以上の三点が本書から抜粋させていただいた作品です。
本書は文章量がかなり制限されているので、断定的であったり、情報が不足していたりといったことがありますが広く作品に対しての考え方を知れる本だと思います。
当たり前ですが、この本を読んでいると100作品にページが割かれ、100作分の解説がされています。「わからない」と思われている作品にもそれぞれの理由が付けられているんです。人を魅了する作品や話題になる作品は例外なく作者や評論家、鑑賞者たちによって何かしらの理由や意図が言葉にされています。これは事実に基づくアート思考といってもいいでしょう。

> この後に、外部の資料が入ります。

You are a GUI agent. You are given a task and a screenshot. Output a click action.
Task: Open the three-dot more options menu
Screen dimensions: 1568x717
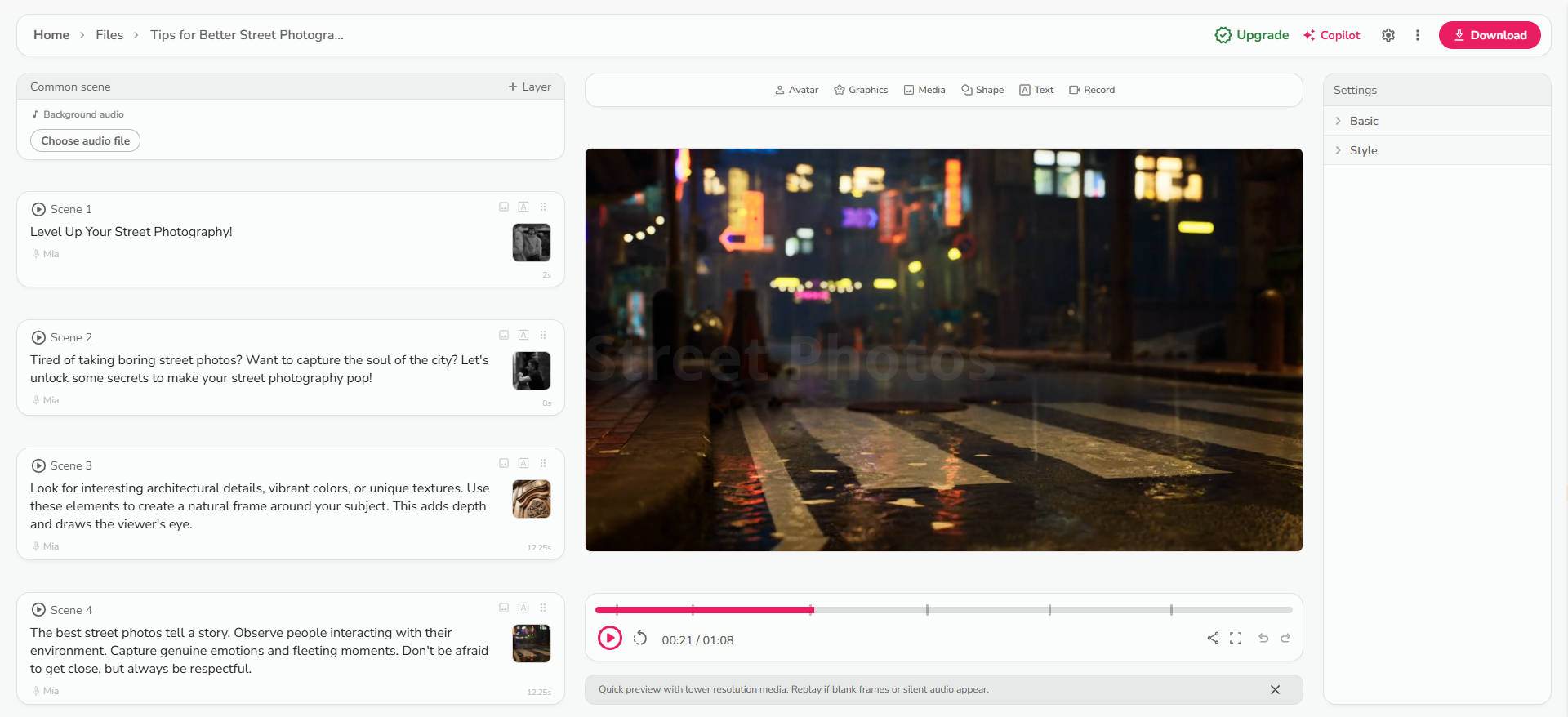coord(1418,35)
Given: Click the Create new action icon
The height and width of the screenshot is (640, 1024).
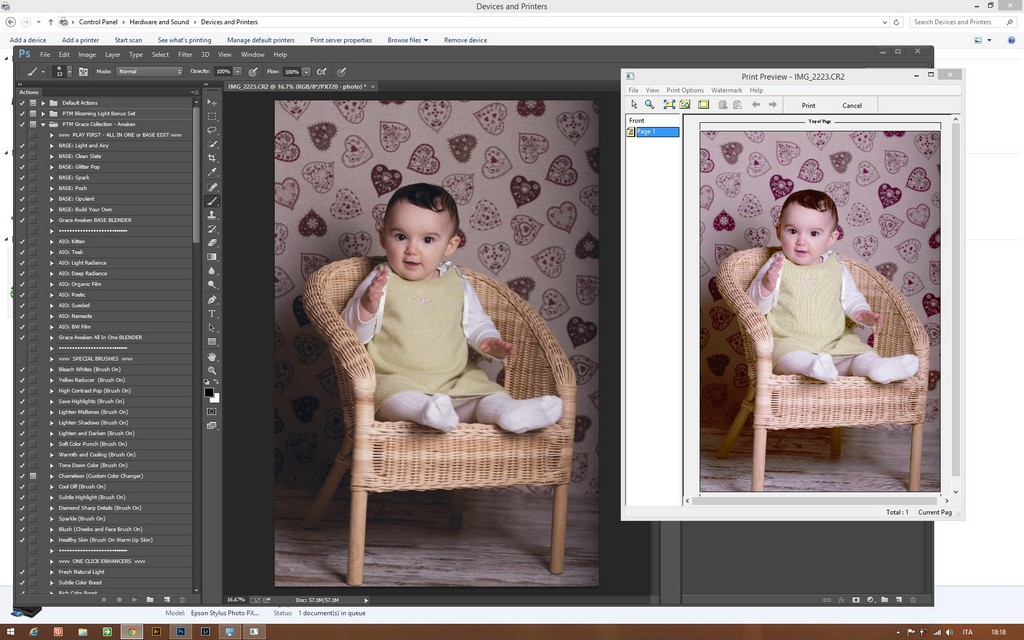Looking at the screenshot, I should click(x=167, y=599).
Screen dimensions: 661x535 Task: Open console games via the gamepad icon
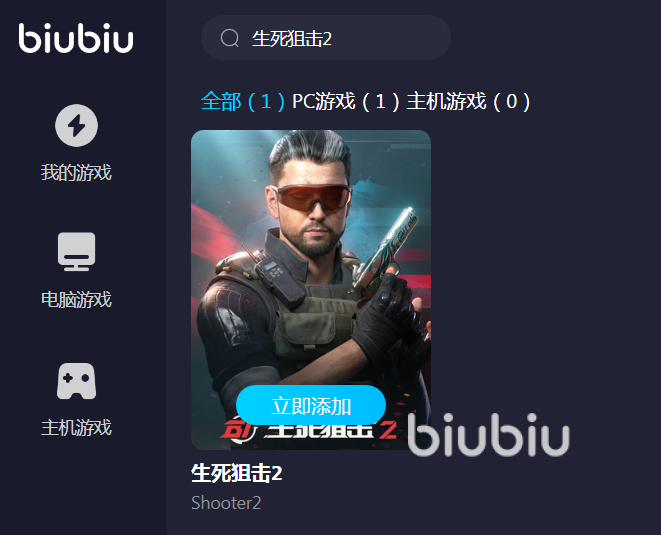(76, 381)
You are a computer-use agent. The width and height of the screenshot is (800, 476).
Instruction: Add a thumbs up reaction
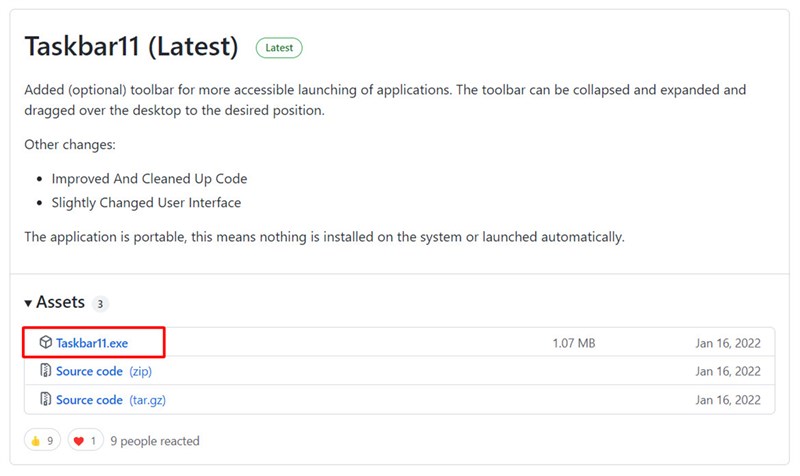pyautogui.click(x=42, y=440)
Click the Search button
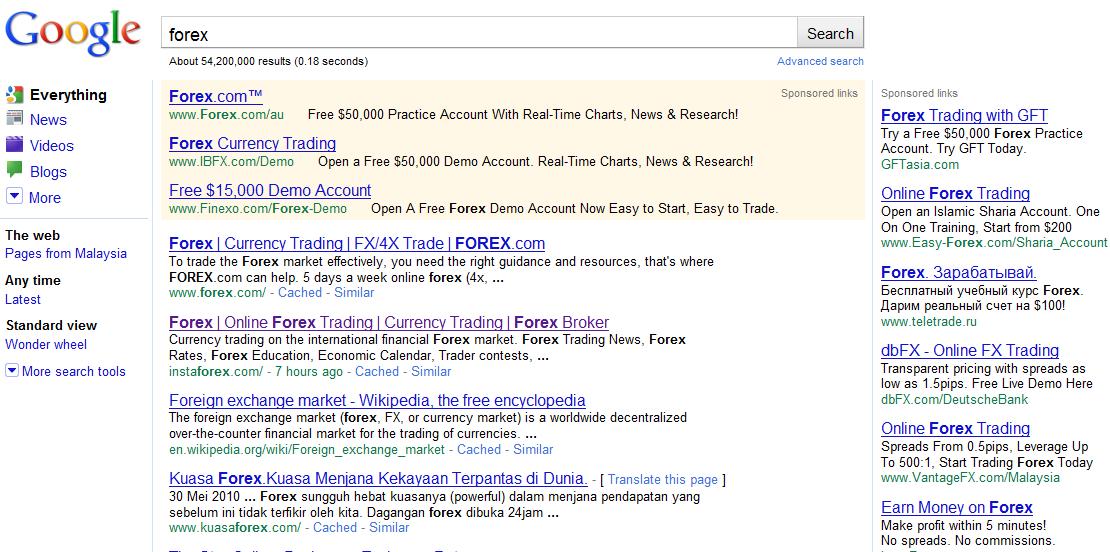The width and height of the screenshot is (1110, 552). point(830,33)
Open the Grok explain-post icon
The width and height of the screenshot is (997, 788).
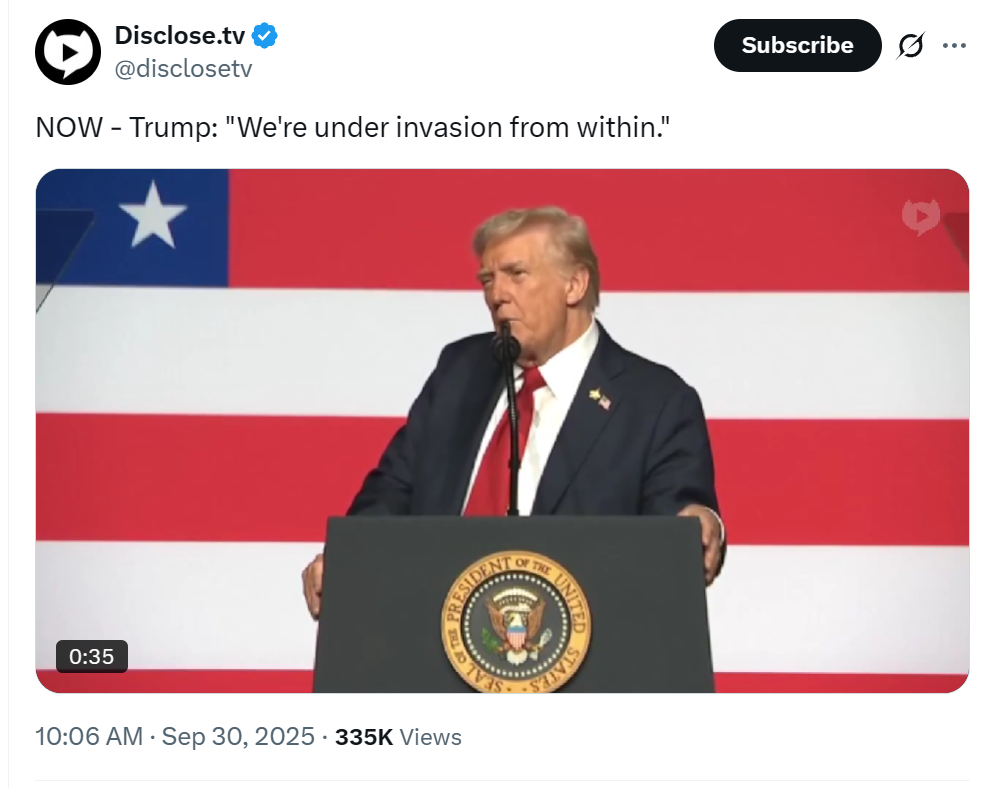coord(911,45)
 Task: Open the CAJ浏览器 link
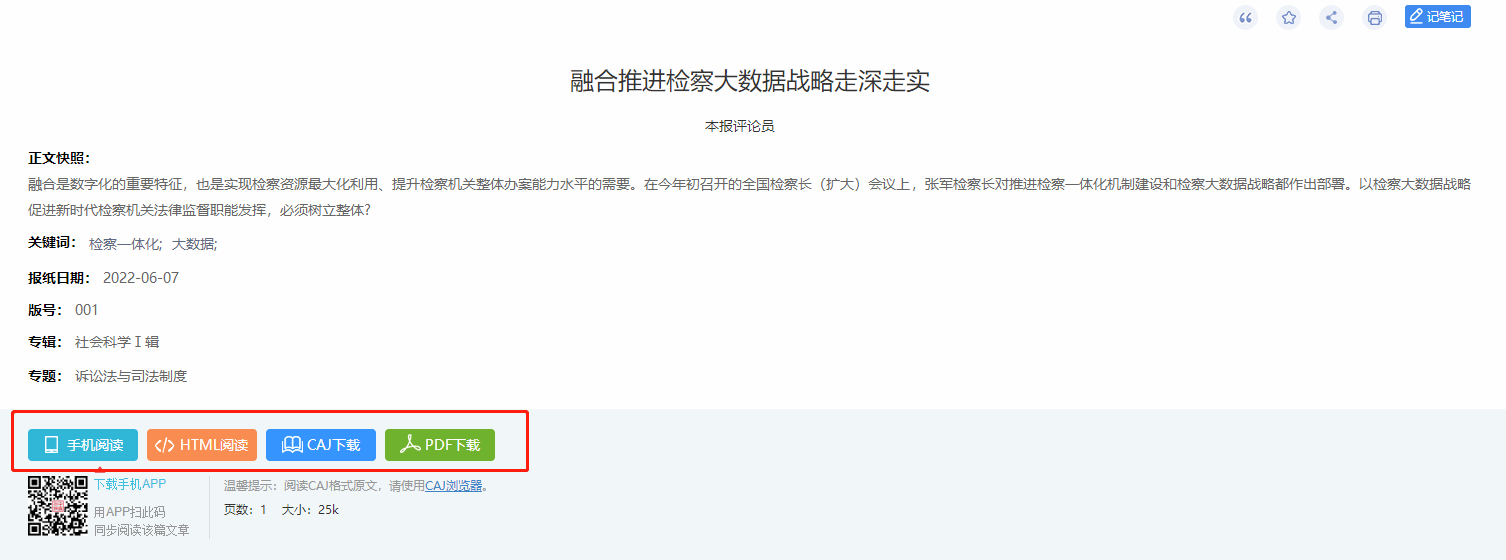click(x=454, y=486)
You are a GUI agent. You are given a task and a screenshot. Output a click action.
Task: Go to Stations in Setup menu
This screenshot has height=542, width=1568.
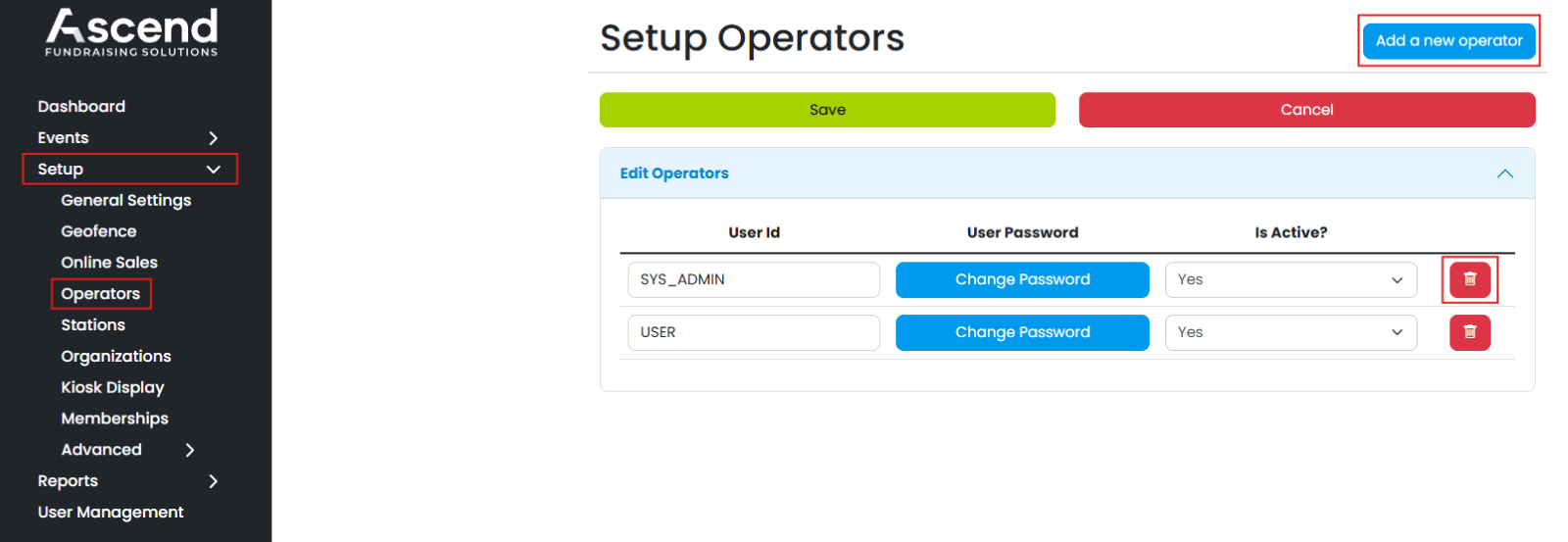point(93,325)
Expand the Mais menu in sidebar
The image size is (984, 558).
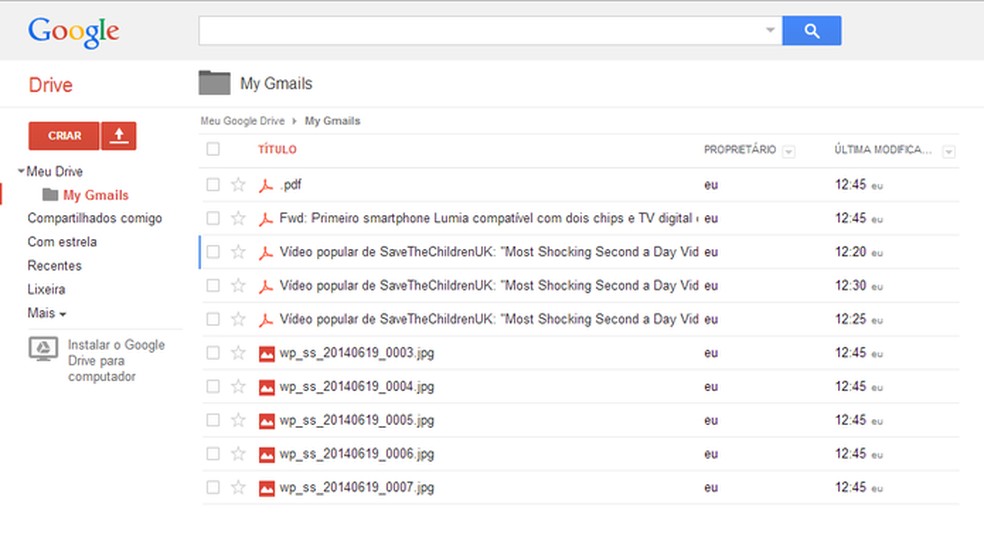pos(47,313)
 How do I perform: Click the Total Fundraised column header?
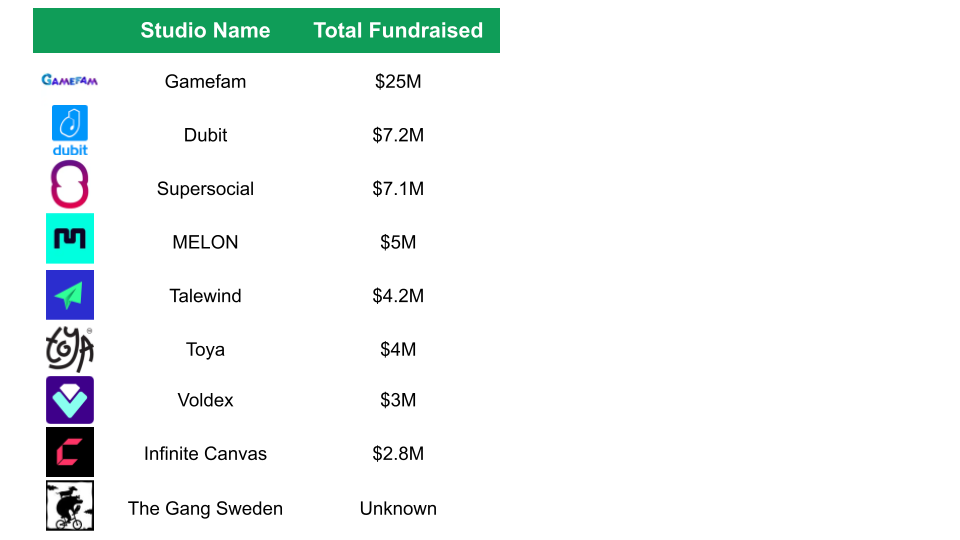pos(398,30)
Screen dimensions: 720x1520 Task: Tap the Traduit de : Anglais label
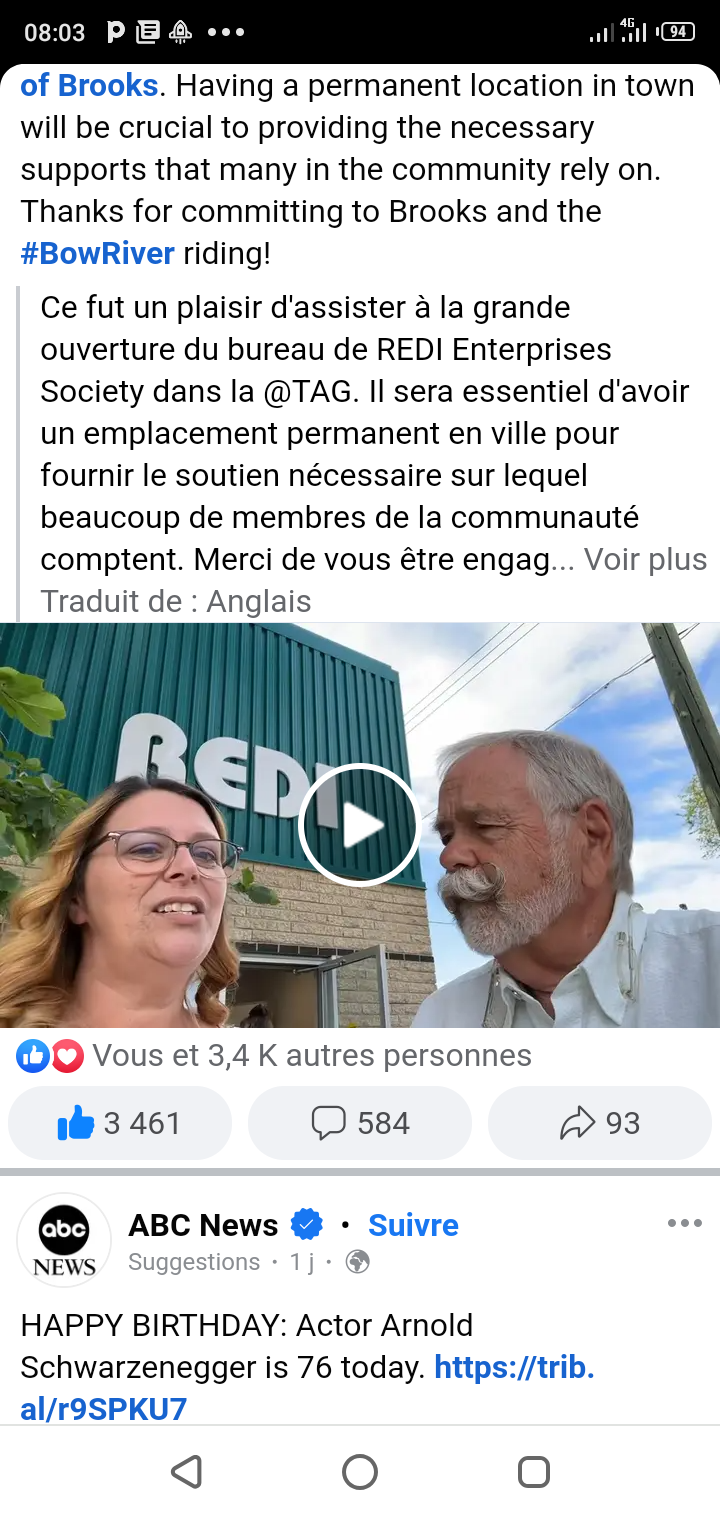coord(176,602)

アート思考が重要視される中で同時に現代アートの見方って何という声もよく見かけるように感じます。この本によって現代アートの見方がわかるというわけではありませんし、アートの見方はきっと専門家にとっても簡単に答えられる物ではありません。100年以上前に発生し、今ではすっかり西洋芸術の伝統となっている印象派でさえ当時の人からしたらきっと「よくわからない」現代アートでした。特に現代は前例のないほど急速にアートが変化しています。次々におこるアートの変化は俯瞰できないのである意味現代アートはわからなくて当然なのかもしれません。だからこそ自分の視点から観察すればいいのだと感じます。その幅広い視野を与えてくれる本がスージー・ホッジ著「5歳の子どもにできそうでできないアート 現代芸術(コンテンポラリーアート)100の読み書き」です。気になった方は読んでみることをお勧めいたします。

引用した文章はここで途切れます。